* To do:
Please repeat the listing exactly, with every line intact.

** Opening Material supplied block **

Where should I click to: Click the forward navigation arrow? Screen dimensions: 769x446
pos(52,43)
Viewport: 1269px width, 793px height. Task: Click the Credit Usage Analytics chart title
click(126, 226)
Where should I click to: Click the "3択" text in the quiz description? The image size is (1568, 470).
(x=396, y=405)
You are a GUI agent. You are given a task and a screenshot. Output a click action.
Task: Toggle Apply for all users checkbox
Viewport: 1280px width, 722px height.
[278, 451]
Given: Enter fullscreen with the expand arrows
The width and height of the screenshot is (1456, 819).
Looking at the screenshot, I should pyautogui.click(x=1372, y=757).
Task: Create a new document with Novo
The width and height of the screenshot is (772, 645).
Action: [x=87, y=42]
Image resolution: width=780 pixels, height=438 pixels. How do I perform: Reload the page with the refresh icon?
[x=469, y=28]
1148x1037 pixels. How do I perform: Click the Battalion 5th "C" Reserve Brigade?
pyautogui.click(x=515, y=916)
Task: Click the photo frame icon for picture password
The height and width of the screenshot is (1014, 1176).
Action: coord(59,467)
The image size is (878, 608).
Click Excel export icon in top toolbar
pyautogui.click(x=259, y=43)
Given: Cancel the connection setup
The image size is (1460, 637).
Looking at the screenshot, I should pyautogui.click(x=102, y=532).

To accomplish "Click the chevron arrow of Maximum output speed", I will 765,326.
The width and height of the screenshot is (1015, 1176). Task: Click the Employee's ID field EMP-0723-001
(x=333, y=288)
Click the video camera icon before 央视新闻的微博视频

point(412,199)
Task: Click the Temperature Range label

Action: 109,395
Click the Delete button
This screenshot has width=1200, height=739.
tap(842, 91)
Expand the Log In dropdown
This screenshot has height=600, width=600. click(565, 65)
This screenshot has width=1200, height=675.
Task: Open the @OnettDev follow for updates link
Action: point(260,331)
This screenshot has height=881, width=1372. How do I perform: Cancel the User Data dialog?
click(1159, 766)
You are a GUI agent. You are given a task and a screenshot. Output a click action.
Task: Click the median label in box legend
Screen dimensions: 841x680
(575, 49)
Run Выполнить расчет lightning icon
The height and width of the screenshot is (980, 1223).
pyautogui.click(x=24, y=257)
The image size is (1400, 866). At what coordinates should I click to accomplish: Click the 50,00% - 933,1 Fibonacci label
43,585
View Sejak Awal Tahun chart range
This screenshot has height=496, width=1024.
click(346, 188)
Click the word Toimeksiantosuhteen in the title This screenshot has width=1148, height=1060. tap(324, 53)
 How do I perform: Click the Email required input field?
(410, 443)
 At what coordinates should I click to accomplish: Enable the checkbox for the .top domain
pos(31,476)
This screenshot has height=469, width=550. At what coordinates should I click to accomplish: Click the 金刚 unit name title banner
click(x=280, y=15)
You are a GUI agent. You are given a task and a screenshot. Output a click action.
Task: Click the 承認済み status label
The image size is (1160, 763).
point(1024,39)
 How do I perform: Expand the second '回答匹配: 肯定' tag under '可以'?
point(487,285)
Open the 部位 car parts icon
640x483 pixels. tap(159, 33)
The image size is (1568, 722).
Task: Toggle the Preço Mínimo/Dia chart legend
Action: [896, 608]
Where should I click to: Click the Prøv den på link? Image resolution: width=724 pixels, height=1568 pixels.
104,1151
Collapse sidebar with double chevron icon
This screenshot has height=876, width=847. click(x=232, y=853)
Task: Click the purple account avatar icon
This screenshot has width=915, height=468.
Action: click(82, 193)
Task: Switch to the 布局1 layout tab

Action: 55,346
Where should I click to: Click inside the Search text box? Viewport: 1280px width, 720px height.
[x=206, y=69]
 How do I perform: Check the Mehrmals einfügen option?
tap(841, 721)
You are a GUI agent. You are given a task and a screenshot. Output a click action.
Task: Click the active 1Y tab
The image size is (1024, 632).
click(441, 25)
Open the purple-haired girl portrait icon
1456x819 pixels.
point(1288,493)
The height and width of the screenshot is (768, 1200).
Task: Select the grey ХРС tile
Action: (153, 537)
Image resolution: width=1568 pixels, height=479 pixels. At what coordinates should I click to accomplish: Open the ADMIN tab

** Closing Material supplied block **

* Answer:
Where should I click to: Click the forward navigation arrow? Screen dimensions: 769x446
pos(52,43)
Viewport: 1269px width, 793px height. Task: Click the Credit Usage Analytics chart title
click(126, 226)
Where should I click to: Click the "3択" text in the quiz description? The image size is (1568, 470).
(x=396, y=405)
You are a GUI agent. You are given a task and a screenshot. Output a click action.
Task: Toggle Apply for all users checkbox
Viewport: 1280px width, 722px height.
[278, 451]
Given: Enter fullscreen with the expand arrows
The width and height of the screenshot is (1456, 819).
Looking at the screenshot, I should pyautogui.click(x=1372, y=757).
Task: Create a new document with Novo
The width and height of the screenshot is (772, 645).
Action: [x=87, y=42]
Image resolution: width=780 pixels, height=438 pixels. How do I perform: Reload the page with the refresh icon?
[x=469, y=28]
1148x1037 pixels. How do I perform: Click the Battalion 5th "C" Reserve Brigade?
pyautogui.click(x=515, y=916)
Task: Click the photo frame icon for picture password
The height and width of the screenshot is (1014, 1176).
Action: coord(59,467)
The image size is (878, 608).
Click Excel export icon in top toolbar
pyautogui.click(x=259, y=43)
Given: Cancel the connection setup
The image size is (1460, 637).
Looking at the screenshot, I should pyautogui.click(x=102, y=532).

To accomplish "Click the chevron arrow of Maximum output speed", I will 765,326.
The width and height of the screenshot is (1015, 1176). Task: Click the Employee's ID field EMP-0723-001
(x=333, y=288)
Click the video camera icon before 央视新闻的微博视频

point(412,199)
Task: Click the Temperature Range label

Action: 109,395
Click the Delete button
This screenshot has width=1200, height=739.
tap(842, 91)
Expand the Log In dropdown
This screenshot has height=600, width=600. click(565, 65)
This screenshot has width=1200, height=675.
Task: Open the @OnettDev follow for updates link
Action: point(260,331)
This screenshot has height=881, width=1372. How do I perform: Cancel the User Data dialog?
click(1159, 766)
You are a GUI agent. You are given a task and a screenshot. Output a click action.
Task: Click the median label in box legend
Screen dimensions: 841x680
(575, 49)
Run Выполнить расчет lightning icon
The height and width of the screenshot is (980, 1223).
pyautogui.click(x=24, y=257)
The image size is (1400, 866). At what coordinates should I click to accomplish: Click the 50,00% - 933,1 Fibonacci label
43,585
View Sejak Awal Tahun chart range
This screenshot has height=496, width=1024.
click(346, 188)
Click the word Toimeksiantosuhteen in the title This screenshot has width=1148, height=1060. tap(324, 53)
 How do I perform: Click the Email required input field?
(410, 443)
 At what coordinates should I click to accomplish: Enable the checkbox for the .top domain
pos(31,476)
This screenshot has height=469, width=550. At what coordinates should I click to accomplish: Click the 金刚 unit name title banner
click(x=280, y=15)
You are a GUI agent. You are given a task and a screenshot. Output a click action.
Task: Click the 承認済み status label
The image size is (1160, 763).
point(1024,39)
 How do I perform: Expand the second '回答匹配: 肯定' tag under '可以'?
point(487,285)
Open the 部位 car parts icon
640x483 pixels. tap(159, 33)
The image size is (1568, 722).
Task: Toggle the Preço Mínimo/Dia chart legend
Action: [896, 608]
Where should I click to: Click the Prøv den på link? Image resolution: width=724 pixels, height=1568 pixels.
104,1151
Collapse sidebar with double chevron icon
This screenshot has height=876, width=847. click(x=232, y=853)
Task: Click the purple account avatar icon
This screenshot has width=915, height=468.
Action: click(82, 193)
Task: Switch to the 布局1 layout tab

Action: 55,346
Where should I click to: Click inside the Search text box? Viewport: 1280px width, 720px height.
[x=206, y=69]
 How do I perform: Check the Mehrmals einfügen option?
tap(841, 721)
You are a GUI agent. You are given a task and a screenshot. Output a click action.
Task: Click the active 1Y tab
The image size is (1024, 632).
click(441, 25)
Open the purple-haired girl portrait icon
1456x819 pixels.
point(1288,493)
The height and width of the screenshot is (768, 1200).
Task: Select the grey ХРС tile
Action: (153, 537)
Image resolution: width=1568 pixels, height=479 pixels. At what coordinates should I click to accomplish: Open the ADMIN tab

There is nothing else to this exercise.